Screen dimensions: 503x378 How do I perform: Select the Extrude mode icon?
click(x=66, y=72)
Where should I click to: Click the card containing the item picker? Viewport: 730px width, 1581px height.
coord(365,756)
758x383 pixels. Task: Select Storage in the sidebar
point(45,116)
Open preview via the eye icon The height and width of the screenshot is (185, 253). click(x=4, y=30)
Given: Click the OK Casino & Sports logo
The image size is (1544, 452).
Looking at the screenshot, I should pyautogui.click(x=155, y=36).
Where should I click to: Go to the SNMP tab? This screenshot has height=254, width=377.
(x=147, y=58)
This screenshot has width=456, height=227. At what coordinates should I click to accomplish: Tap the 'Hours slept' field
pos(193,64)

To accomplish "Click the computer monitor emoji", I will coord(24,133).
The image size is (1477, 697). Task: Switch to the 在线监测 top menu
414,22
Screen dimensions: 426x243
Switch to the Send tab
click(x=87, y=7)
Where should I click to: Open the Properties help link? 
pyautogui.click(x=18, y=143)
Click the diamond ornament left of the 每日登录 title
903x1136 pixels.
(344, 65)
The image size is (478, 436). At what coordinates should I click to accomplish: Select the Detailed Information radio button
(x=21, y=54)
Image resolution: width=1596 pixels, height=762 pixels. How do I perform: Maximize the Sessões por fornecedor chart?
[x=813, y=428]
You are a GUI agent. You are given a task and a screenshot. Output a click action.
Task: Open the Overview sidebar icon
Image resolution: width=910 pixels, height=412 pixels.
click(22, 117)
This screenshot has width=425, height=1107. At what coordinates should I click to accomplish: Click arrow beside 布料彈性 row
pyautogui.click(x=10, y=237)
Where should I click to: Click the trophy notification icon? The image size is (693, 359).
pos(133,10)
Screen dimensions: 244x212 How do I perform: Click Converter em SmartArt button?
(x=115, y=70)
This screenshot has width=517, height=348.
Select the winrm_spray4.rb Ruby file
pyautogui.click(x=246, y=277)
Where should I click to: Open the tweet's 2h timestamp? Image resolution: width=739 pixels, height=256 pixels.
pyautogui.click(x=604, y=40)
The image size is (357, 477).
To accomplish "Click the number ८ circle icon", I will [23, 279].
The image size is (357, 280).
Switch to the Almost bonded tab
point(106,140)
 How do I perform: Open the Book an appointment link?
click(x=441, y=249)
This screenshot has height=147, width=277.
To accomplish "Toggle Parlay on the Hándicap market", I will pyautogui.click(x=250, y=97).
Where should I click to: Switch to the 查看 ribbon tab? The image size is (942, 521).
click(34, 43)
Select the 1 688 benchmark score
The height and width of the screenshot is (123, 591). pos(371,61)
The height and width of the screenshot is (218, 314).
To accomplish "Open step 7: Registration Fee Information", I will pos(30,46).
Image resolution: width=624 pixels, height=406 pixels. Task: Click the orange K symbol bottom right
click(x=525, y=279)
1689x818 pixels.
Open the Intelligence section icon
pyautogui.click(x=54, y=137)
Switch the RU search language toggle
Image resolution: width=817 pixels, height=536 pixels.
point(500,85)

### ACTIVITY
Please report every line in the entries above that holds the string "will".

### RESULT FOR THIS EXERCISE
To accomplish "Click the computer monitor emoji", I will coord(24,133).
To accomplish "Click the number ८ circle icon", I will [23, 279].
To accomplish "Toggle Parlay on the Hándicap market", I will pyautogui.click(x=250, y=97).
To accomplish "Open step 7: Registration Fee Information", I will pos(30,46).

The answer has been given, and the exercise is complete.